African Engineer Defeats Deepfake Fraud With Card Tap Fix
A software engineer from Africa just solved one of banking's biggest security threats with a brilliantly simple idea: tap your physical card to verify it's really you. His anti-fraud system won top honors at a major fintech competition in Scotland.
Benjamin Aduo stood in front of judges at Edinburgh Business School with a solution to a problem that keeps bank executives awake at night: criminals using AI to fake your face and voice.
The Mastercard Foundation Scholar and his team just won NatWest Group's NextGenHack competition with technology that fights digital fraud using something refreshingly analog. Their "Physical Handshake" system asks users to tap their actual debit card against their phone during risky transactions, adding a layer of security that deepfakes can't bypass.
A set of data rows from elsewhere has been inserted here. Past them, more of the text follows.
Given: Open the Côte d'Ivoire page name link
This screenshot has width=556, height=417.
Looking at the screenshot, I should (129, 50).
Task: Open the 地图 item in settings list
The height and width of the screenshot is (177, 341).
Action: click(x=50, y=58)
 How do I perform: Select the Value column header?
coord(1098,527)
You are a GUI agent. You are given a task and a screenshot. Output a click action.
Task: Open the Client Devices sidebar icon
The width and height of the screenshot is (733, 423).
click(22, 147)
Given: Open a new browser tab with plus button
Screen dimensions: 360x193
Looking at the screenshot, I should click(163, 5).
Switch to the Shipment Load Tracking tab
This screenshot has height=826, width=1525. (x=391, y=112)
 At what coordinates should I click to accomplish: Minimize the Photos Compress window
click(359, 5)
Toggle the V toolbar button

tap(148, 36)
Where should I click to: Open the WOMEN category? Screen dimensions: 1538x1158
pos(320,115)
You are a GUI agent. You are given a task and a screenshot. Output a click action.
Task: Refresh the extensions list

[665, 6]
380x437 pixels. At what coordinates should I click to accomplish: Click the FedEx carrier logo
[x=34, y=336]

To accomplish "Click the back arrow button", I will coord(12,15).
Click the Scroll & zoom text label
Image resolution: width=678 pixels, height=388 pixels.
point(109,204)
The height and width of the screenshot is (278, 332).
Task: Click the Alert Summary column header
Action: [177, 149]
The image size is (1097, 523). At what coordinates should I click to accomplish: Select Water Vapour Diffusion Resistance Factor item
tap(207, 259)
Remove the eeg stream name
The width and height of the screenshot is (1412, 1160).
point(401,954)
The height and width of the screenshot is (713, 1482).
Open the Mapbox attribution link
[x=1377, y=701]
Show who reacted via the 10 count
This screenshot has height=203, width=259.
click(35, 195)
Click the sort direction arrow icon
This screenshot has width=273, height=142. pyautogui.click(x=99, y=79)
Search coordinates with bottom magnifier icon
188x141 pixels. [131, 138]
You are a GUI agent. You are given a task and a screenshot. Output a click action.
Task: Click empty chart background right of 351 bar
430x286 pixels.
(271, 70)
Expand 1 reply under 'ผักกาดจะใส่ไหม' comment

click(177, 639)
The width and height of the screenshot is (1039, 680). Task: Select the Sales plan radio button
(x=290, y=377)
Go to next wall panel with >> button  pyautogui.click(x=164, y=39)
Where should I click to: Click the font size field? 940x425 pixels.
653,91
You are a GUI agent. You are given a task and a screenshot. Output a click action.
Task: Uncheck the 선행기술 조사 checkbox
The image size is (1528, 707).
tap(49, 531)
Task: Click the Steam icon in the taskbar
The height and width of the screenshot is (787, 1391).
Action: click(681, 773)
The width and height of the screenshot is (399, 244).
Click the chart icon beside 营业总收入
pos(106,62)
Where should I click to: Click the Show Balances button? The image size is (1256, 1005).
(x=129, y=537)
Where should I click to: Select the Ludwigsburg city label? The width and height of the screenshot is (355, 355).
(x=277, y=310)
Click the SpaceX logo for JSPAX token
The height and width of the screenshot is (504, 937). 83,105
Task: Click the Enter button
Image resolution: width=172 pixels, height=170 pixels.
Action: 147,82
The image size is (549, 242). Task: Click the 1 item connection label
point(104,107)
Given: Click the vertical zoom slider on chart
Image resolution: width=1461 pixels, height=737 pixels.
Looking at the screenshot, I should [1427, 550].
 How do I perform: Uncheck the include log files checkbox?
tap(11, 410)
The timing couldn't be better. Deepfake technology now lets fraudsters mimic faces and voices in seconds, turning traditional biometric security into a vulnerability instead of a safeguard. Banks worldwide are scrambling for answers.
Aduo's approach reconnects the digital world to the physical one. Unless a criminal has your actual card in hand, the transaction stops cold. The team built their system using Google Cloud's Vertex AI to detect suspicious activity like unusual login locations or deepfake signals, while Cloud Functions handle encrypted communication between the card chip and phone.
What makes this innovation special is its simplicity. Users already understand tapping cards. There's no complicated new behavior to learn, no friction that might prevent adoption.

Why This Inspires
Beyond the hackathon trophy, Aduo's work represents something bigger happening in global tech. African innovators aren't just joining conversations about the future of technology—they're leading them.
As lead software engineer at The Voice of Africa Group, Aduo helps build digital infrastructure connecting African voices to institutions like the United Nations and World Bank. His presence at competitions like NextGenHack signals a shift: the next generation of builders solving global problems looks different than the last.
Africa's digital economy is exploding, but growth means nothing without trust. Solutions like the Physical Handshake prove that the continent's tech talent understands both the technical challenges and the human needs behind secure systems.
The win in Scotland marks more than one engineer's achievement. It's evidence that when African innovators get seats at global tables, they bring solutions the whole world needs—combining cutting-edge AI with practical design that actually works for real people.
Security doesn't have to be complicated to be brilliant.